Can you restate the lines of the entries below, word for word, from the first one through the line that includes "Click the first"?

== Data supplied ==

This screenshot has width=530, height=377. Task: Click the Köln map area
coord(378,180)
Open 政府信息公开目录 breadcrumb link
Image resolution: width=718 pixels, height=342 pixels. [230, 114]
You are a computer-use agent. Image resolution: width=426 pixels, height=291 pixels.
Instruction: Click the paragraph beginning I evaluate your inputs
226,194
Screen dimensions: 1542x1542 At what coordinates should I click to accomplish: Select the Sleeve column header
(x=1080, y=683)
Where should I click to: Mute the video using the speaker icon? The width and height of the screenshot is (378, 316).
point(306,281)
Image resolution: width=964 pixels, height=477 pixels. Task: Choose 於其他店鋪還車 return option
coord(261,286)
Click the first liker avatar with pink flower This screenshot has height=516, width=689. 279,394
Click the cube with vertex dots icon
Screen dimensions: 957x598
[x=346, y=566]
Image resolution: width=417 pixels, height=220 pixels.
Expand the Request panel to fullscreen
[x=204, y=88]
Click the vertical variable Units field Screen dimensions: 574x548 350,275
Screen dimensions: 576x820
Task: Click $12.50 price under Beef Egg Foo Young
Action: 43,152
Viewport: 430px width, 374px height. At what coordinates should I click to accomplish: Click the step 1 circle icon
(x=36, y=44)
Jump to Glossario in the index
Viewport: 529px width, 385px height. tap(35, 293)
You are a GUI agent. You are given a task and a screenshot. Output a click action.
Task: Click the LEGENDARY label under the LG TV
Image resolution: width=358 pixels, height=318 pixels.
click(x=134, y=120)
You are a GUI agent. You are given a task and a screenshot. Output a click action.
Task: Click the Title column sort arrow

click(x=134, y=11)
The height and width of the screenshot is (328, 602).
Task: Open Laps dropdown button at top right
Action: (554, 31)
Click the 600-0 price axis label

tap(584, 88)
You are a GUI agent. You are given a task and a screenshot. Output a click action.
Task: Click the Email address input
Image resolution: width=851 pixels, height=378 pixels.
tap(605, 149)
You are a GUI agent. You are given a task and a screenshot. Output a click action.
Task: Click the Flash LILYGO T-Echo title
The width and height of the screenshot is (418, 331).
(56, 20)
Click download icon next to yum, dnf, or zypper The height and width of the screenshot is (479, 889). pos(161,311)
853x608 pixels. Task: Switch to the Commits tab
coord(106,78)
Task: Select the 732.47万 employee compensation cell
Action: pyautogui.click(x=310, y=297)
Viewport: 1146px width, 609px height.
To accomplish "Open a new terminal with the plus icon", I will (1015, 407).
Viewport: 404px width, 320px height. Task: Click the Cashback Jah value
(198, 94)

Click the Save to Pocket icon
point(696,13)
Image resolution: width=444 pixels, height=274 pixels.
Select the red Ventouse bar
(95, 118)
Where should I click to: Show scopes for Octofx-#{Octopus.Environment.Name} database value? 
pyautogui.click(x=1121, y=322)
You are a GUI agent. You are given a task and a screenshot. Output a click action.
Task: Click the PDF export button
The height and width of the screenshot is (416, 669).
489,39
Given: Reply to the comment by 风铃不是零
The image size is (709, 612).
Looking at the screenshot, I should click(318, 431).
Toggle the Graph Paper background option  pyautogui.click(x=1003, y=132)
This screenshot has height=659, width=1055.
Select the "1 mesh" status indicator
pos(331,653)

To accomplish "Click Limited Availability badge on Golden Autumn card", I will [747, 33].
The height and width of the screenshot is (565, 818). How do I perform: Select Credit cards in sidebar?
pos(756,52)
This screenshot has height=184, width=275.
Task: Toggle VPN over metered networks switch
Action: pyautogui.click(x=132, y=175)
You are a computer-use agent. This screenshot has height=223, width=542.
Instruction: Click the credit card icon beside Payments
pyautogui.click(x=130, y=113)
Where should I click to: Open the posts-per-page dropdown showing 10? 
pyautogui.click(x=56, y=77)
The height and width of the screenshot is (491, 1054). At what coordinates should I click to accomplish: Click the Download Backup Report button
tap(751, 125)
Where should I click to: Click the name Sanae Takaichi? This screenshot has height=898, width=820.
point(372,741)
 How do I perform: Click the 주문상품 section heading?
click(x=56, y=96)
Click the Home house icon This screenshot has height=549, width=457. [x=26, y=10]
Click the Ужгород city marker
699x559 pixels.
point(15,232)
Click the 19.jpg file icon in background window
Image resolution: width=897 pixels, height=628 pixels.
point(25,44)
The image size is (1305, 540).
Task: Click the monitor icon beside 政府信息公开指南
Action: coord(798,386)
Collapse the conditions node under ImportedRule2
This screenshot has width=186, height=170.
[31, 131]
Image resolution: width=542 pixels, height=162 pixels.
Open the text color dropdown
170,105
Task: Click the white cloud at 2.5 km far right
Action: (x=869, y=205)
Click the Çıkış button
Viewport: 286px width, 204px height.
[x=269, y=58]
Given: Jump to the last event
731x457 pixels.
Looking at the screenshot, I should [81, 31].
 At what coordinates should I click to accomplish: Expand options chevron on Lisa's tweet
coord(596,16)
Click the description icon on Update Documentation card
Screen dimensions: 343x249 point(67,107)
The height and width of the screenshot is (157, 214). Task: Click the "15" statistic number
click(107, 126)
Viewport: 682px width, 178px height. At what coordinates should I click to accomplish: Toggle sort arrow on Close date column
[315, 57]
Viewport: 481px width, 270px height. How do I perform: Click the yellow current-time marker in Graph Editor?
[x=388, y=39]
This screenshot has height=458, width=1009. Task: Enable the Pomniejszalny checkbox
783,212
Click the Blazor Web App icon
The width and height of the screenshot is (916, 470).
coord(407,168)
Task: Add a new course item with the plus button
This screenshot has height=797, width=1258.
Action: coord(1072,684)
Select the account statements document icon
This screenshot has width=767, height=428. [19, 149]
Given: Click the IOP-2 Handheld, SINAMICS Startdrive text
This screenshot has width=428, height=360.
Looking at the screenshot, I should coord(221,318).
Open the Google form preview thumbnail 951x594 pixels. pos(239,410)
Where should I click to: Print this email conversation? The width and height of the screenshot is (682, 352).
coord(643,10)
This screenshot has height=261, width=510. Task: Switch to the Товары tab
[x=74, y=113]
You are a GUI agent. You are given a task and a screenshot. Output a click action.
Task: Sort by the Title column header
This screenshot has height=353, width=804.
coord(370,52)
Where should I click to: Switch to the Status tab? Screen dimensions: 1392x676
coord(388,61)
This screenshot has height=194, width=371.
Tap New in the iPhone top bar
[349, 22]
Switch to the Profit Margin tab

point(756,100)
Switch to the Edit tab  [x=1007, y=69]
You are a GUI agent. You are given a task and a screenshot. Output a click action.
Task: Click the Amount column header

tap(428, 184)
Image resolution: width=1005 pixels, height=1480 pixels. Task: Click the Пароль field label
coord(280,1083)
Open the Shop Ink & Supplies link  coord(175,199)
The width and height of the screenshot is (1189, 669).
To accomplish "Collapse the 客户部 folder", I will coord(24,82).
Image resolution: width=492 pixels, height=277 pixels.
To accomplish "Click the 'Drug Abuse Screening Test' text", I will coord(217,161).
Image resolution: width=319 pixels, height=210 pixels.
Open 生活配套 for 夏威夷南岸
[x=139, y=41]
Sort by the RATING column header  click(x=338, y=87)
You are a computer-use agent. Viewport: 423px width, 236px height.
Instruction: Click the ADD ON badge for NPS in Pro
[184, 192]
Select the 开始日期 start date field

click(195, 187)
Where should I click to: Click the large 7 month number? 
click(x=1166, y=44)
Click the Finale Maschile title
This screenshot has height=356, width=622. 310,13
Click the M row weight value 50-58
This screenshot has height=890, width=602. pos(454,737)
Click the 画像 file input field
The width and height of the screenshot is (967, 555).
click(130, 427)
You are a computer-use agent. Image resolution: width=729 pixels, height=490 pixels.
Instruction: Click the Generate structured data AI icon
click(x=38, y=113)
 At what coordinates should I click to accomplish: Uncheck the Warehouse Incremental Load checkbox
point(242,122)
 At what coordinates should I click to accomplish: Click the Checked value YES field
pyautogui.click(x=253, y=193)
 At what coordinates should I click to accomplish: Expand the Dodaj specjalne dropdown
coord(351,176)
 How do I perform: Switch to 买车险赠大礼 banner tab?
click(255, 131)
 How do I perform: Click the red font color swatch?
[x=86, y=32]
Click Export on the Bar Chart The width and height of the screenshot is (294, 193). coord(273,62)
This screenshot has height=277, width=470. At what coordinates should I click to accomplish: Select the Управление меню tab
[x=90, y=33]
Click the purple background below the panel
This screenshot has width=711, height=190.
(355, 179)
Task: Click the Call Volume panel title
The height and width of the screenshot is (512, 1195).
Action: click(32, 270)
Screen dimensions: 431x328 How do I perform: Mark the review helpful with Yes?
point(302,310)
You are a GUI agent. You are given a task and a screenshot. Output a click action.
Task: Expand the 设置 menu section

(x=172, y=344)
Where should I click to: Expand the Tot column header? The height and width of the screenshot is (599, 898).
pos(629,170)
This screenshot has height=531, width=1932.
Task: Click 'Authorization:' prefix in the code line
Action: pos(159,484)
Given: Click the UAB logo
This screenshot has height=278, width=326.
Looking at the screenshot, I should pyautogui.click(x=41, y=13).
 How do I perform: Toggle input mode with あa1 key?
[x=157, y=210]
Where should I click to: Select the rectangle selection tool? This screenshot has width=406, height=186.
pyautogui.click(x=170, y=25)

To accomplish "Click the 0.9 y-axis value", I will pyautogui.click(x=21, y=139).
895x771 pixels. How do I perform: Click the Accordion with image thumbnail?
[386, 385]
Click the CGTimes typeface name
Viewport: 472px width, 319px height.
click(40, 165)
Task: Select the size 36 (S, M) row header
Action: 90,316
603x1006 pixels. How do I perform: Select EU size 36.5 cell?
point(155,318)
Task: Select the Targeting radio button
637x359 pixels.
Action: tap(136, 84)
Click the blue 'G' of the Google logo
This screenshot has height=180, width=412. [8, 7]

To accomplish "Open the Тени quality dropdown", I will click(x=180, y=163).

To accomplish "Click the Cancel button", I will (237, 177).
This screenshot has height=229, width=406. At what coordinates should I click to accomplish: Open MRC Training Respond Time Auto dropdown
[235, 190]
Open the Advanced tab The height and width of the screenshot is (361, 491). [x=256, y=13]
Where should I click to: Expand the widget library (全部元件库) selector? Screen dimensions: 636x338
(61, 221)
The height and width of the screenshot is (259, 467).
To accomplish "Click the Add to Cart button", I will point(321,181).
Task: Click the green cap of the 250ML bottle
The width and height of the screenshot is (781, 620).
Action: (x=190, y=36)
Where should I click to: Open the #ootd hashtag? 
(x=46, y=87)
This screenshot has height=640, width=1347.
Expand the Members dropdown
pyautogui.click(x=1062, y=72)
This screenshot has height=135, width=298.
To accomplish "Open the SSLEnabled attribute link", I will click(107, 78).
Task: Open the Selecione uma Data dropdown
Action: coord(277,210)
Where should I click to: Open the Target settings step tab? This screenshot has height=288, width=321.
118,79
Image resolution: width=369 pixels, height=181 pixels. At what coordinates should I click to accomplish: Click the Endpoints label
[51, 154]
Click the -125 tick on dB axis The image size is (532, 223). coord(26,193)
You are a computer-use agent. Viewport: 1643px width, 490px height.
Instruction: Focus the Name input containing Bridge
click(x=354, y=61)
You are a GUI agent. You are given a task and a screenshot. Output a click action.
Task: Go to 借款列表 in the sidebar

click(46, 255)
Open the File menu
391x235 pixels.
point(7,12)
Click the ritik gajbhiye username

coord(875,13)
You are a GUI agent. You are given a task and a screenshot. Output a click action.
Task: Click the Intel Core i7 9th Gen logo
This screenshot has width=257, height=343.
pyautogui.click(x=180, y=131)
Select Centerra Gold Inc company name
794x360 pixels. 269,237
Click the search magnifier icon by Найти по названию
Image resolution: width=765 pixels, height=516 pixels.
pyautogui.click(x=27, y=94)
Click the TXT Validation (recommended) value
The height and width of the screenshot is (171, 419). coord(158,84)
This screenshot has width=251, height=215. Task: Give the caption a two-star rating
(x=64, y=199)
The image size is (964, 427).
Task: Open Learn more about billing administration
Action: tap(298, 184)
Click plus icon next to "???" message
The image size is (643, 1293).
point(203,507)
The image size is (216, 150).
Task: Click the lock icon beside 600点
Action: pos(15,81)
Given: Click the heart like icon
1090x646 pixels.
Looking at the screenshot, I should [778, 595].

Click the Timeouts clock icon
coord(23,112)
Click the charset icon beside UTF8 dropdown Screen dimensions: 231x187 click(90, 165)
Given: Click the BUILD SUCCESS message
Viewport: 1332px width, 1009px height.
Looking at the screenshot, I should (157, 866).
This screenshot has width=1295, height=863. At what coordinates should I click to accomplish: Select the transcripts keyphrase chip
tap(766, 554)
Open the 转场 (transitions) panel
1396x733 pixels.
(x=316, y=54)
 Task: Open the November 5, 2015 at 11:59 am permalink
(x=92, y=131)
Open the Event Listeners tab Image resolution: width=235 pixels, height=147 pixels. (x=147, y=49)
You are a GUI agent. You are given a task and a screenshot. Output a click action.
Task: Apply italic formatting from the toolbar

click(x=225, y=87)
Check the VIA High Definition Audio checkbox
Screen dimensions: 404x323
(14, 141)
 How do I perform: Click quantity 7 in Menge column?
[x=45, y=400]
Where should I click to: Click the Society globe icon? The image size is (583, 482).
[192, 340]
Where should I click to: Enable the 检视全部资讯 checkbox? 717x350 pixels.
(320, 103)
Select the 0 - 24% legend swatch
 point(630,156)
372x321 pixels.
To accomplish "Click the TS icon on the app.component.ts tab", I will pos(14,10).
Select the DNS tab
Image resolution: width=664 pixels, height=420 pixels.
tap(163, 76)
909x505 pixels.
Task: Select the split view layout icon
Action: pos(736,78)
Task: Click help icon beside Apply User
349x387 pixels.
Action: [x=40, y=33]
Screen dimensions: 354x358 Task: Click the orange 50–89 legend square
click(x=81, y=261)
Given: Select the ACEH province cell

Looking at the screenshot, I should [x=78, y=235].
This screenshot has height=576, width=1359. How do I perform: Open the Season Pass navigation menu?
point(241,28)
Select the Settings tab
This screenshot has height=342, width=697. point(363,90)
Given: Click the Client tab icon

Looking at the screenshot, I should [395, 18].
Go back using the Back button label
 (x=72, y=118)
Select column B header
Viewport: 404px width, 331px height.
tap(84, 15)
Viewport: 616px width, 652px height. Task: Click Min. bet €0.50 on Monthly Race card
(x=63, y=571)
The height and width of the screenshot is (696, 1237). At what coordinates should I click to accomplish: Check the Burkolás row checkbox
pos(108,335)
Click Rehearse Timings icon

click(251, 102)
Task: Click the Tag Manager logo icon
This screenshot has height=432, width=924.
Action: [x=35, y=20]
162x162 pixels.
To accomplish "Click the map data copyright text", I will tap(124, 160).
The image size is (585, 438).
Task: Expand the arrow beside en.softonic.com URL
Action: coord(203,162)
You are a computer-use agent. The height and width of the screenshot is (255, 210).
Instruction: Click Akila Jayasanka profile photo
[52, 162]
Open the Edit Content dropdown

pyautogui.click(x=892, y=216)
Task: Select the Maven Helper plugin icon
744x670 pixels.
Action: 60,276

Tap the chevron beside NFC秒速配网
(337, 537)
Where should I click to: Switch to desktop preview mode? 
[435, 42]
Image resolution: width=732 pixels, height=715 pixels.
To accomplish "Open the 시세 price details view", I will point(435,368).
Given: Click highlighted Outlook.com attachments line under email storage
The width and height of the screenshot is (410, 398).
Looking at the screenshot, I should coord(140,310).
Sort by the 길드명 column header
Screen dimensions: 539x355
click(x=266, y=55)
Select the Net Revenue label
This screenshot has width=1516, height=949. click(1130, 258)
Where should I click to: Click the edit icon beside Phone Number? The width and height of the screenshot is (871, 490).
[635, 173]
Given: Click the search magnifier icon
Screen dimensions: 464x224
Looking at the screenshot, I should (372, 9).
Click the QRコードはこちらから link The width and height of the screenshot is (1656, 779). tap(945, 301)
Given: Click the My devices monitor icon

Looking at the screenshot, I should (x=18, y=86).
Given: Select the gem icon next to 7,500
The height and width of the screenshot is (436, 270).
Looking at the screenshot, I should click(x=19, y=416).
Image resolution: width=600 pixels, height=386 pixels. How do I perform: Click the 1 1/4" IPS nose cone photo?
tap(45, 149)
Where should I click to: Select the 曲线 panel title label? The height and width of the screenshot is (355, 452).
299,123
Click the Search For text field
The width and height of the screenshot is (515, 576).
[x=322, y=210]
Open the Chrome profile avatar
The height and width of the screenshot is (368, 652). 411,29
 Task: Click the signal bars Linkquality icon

===

#### Task answer:
This screenshot has width=530, height=377. Task: Click the Köln map area
coord(378,180)
Open 政府信息公开目录 breadcrumb link
Image resolution: width=718 pixels, height=342 pixels. [230, 114]
You are a computer-use agent. Image resolution: width=426 pixels, height=291 pixels.
Instruction: Click the paragraph beginning I evaluate your inputs
226,194
Screen dimensions: 1542x1542 At what coordinates should I click to accomplish: Select the Sleeve column header
(x=1080, y=683)
Where should I click to: Mute the video using the speaker icon? The width and height of the screenshot is (378, 316).
point(306,281)
Image resolution: width=964 pixels, height=477 pixels. Task: Choose 於其他店鋪還車 return option
coord(261,286)
Click the first liker avatar with pink flower This screenshot has height=516, width=689. 279,394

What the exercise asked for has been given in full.